**WORK REQUEST 1:** In the Glenade Lough text, write out word for word the passage that begins with "Glenade Lough, locally" and ends with "of 0.74 km2.".
**WORK REQUEST 2:** Continue the text on Glenade Lough, starting after its final sentence.

**DOCUMENT SECTION:**
———

Lake in County Leitrim, Ireland

Glenade Lough, locally known as Glenade Lake, is a freshwater lake in the northwest of Ireland. It is located in north County Leitrim in the Glenade Valley.

==Geography==
Glenade Lough is situated between the Dartry Mountains to the west and the Arroo Mountain range to the east. The lake is located about 9 km northwest of Manorhamilton and 12 km south of Kinlough. It is 1.6 km long from northwest to southeast and covers an area of 0.74 km2.

==Hydrology==
Glenade Lough is fed by a number of streams entering at the lake's northern end. The lake drains south into the Bonet River.

==Natural history==
Fish species in Glenade Lough include roach, perch, pike and the critically endangered European eel. The lake is also home to the white-clawed crayfish, another endangered species. Glenade Lough and its immediate surroundings were designated a Special Area of Conservation in 1997.

———

**EXTRACTED MATERIAL:**
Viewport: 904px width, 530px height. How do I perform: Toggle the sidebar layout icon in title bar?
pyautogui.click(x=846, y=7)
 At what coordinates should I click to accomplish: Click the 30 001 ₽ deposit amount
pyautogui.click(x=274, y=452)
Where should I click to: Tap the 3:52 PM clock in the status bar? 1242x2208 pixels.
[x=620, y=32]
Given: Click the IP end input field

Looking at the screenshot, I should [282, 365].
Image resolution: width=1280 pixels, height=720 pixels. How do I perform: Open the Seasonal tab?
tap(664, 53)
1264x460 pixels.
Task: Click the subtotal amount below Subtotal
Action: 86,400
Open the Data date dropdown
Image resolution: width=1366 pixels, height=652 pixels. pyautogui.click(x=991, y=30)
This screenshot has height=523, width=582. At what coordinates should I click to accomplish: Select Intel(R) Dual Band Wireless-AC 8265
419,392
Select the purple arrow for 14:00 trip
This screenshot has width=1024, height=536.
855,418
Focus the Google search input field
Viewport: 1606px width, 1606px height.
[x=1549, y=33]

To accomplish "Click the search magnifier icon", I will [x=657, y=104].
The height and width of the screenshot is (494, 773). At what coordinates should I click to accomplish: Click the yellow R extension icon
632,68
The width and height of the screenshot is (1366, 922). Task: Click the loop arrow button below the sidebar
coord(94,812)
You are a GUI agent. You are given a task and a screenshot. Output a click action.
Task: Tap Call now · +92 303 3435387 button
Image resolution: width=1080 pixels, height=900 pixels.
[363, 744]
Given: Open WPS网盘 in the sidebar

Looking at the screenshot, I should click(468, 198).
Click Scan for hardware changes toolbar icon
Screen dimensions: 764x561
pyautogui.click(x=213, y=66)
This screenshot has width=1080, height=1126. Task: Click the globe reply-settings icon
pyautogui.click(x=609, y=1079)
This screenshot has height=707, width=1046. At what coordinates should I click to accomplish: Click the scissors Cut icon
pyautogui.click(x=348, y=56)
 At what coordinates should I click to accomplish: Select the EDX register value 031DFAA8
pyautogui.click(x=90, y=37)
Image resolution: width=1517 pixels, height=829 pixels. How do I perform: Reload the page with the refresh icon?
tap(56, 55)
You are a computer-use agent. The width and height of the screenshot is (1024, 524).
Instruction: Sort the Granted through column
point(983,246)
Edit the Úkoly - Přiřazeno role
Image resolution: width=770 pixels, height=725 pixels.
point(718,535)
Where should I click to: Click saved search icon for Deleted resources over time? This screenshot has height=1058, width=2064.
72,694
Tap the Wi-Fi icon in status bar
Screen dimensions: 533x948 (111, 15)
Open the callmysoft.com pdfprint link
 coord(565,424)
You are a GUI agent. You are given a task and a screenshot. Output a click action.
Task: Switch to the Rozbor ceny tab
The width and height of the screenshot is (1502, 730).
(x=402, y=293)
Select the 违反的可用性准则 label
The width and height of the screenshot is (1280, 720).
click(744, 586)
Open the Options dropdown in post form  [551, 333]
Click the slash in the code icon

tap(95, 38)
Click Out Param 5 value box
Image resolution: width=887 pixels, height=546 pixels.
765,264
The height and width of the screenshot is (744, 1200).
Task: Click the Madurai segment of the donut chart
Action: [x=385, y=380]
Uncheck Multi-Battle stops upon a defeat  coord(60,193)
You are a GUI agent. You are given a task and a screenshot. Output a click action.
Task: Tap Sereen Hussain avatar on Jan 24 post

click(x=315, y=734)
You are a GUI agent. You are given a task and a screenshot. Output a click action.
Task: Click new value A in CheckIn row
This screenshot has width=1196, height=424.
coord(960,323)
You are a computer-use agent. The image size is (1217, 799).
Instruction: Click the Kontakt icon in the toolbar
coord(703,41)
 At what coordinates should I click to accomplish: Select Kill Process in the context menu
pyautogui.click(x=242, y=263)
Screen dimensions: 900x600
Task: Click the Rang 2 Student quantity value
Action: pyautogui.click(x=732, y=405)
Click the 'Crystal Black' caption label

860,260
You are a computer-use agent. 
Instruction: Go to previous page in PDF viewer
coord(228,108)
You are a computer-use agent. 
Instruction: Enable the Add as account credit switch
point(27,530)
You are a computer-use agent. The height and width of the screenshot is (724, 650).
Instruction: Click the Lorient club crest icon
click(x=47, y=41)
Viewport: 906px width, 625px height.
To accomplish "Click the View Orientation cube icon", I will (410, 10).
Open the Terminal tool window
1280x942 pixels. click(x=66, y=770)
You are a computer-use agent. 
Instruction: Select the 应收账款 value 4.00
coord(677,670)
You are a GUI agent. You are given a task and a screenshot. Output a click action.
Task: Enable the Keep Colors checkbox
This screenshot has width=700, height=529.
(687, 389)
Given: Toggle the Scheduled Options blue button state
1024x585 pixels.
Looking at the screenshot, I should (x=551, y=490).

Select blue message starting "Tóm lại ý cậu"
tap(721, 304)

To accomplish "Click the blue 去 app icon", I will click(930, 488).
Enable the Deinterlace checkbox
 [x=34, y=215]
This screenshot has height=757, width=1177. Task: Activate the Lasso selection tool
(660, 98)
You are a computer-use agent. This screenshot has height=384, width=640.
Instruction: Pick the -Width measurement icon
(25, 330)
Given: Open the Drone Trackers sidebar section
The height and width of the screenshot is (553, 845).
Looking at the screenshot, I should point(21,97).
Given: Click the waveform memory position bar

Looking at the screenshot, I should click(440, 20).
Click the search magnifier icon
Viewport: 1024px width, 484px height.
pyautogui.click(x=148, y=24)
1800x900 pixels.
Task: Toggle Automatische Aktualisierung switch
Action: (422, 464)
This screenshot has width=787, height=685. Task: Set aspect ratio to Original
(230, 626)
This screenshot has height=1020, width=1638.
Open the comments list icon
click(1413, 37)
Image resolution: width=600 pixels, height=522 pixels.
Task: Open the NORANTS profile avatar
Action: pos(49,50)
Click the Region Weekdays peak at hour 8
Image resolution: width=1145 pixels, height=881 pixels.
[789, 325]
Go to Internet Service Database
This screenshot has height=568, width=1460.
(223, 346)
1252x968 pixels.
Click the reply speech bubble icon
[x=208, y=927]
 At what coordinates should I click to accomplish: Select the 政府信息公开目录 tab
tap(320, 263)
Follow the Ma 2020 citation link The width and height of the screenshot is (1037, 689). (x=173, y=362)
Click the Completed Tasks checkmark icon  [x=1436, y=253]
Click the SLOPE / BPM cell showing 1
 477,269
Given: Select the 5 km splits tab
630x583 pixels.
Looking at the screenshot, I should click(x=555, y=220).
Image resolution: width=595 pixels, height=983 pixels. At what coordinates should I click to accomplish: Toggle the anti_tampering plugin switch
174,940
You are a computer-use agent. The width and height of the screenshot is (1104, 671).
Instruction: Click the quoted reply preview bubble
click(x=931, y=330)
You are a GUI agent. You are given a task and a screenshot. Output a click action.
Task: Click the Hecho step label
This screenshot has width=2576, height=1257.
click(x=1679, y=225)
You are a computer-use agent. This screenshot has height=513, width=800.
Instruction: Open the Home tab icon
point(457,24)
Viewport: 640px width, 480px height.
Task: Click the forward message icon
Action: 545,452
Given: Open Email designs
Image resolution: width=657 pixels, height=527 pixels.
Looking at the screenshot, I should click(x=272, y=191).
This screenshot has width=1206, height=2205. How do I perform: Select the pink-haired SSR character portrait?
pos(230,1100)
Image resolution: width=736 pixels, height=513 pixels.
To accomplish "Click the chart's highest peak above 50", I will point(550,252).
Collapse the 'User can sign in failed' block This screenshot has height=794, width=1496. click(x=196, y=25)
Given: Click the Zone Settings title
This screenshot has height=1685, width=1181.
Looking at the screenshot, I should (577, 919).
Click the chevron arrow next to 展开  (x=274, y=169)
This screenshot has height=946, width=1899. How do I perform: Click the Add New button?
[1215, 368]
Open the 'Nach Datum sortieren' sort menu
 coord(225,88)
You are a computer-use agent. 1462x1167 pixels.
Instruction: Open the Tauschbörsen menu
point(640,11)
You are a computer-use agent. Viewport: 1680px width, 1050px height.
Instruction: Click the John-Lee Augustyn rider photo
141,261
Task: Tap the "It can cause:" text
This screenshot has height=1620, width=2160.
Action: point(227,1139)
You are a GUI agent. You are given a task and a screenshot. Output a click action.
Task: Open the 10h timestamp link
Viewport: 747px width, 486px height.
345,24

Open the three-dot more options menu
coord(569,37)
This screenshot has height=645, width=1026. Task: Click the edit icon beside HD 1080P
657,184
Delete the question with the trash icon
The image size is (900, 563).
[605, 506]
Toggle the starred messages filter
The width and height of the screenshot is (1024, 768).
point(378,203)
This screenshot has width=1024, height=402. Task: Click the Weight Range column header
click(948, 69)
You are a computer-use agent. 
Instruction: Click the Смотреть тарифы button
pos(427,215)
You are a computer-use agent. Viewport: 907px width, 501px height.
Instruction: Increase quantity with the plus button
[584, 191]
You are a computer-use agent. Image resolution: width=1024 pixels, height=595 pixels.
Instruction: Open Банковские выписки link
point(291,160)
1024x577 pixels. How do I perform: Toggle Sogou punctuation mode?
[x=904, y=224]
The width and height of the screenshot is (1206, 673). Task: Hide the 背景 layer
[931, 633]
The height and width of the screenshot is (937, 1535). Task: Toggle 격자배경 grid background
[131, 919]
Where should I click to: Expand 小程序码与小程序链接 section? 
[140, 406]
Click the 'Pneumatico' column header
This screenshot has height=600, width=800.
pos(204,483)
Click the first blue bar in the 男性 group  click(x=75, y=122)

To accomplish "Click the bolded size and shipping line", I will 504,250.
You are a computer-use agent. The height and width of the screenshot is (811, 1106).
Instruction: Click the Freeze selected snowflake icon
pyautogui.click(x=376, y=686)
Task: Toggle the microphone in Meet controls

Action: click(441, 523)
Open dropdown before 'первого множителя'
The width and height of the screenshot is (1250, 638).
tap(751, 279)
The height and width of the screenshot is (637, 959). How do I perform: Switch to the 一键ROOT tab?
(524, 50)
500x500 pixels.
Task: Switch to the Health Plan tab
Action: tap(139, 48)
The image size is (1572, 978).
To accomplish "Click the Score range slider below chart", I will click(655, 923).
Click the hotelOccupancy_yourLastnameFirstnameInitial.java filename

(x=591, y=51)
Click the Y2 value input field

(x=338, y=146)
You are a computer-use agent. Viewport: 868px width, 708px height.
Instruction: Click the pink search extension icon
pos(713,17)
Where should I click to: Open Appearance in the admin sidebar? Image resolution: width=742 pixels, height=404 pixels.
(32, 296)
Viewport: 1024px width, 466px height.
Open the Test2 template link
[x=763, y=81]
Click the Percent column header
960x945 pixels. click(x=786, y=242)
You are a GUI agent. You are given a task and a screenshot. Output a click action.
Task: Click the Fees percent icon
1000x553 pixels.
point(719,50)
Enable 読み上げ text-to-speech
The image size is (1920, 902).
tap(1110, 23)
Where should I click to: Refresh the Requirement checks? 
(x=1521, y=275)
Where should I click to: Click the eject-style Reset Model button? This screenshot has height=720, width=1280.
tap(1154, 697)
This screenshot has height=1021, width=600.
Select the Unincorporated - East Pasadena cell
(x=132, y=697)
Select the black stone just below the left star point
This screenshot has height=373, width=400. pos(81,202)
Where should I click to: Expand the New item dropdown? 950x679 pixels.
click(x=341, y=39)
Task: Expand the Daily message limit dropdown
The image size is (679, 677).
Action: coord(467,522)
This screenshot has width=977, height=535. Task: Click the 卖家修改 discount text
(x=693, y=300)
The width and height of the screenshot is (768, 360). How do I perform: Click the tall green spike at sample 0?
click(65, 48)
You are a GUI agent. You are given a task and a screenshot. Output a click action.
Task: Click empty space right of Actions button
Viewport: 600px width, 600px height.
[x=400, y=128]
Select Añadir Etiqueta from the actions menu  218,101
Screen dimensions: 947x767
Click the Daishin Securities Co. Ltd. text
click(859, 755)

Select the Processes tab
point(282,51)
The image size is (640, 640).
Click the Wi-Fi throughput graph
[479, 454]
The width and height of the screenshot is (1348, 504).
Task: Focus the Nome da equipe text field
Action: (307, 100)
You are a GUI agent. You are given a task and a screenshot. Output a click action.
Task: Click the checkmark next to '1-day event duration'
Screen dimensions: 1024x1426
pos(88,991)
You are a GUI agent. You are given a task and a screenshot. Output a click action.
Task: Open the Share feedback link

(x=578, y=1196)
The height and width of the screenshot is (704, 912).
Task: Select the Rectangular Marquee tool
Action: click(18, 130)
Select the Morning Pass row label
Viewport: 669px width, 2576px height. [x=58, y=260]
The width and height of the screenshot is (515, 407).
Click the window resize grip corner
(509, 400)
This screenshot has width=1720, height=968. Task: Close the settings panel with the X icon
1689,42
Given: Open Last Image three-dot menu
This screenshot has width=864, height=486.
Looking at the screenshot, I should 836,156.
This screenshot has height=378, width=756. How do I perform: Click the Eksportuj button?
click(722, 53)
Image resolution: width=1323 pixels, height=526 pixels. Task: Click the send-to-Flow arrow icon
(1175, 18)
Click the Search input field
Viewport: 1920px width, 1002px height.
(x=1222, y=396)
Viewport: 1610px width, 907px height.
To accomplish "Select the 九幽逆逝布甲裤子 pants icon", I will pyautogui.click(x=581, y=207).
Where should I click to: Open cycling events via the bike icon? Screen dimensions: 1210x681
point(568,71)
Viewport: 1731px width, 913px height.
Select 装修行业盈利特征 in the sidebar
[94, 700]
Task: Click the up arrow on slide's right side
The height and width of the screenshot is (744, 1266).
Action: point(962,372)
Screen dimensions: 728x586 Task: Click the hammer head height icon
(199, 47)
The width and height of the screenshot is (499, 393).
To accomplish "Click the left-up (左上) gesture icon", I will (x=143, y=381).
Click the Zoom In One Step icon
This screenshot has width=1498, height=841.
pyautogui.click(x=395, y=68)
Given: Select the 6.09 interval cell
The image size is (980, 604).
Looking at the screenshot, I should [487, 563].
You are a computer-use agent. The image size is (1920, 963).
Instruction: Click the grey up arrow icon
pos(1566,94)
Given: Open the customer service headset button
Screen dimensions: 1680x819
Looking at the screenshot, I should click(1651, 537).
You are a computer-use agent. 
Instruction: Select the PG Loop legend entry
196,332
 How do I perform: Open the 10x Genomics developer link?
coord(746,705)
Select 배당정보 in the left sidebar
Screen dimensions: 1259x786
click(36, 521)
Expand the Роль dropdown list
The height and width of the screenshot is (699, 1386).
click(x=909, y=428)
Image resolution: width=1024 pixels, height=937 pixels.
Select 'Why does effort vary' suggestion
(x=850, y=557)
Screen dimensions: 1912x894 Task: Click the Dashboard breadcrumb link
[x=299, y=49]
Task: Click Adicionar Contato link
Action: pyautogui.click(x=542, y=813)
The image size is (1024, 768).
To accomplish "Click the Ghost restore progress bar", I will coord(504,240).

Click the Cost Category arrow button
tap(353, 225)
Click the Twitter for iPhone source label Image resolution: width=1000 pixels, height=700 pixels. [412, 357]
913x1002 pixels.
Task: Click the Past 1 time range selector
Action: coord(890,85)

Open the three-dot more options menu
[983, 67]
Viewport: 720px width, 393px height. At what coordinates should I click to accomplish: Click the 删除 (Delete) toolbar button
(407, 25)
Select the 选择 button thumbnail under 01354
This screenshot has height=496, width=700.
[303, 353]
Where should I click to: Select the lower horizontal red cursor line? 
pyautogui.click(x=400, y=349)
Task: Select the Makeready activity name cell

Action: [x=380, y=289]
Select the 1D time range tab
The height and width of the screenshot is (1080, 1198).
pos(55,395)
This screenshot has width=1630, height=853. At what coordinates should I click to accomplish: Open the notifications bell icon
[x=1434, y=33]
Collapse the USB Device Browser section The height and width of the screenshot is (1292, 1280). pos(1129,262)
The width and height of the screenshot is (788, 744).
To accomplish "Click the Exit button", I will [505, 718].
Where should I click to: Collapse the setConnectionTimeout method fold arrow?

———

**ANSWER SECTION 1:**
Glenade Lough, locally known as Glenade Lake, is a freshwater lake in the northwest of Ireland. It is located in north County Leitrim in the Glenade Valley.

==Geography==
Glenade Lough is situated between the Dartry Mountains to the west and the Arroo Mountain range to the east. The lake is located about 9 km northwest of Manorhamilton and 12 km south of Kinlough. It is 1.6 km long from northwest to southeast and covers an area of 0.74 km2.

**ANSWER SECTION 2:**
==Ecology==
The water quality was reported to be satisfactory c. 2001 with a mesotrophic rating. (Note: Trophic states of "Oligotrophic" and "Mesotrophic" are desirable, but freshwater lakes rated 'Eutrophic' or 'Hypertrophic' indicates pollution.) The ecology of Glenade Lough, and other County Leitrim waterways, is threatened by curly waterweed, zebra mussel, and freshwater clam invasive species.

==Legend==
Glenade Lough is a site for the legendary beast (or cryptid) the Dobhar-chú, a very large otter-like creature believed to inhabit the lake. A gravestone in a nearby cemetery commemorates the alleged killing of a local woman by a dobhar-chú in 1722.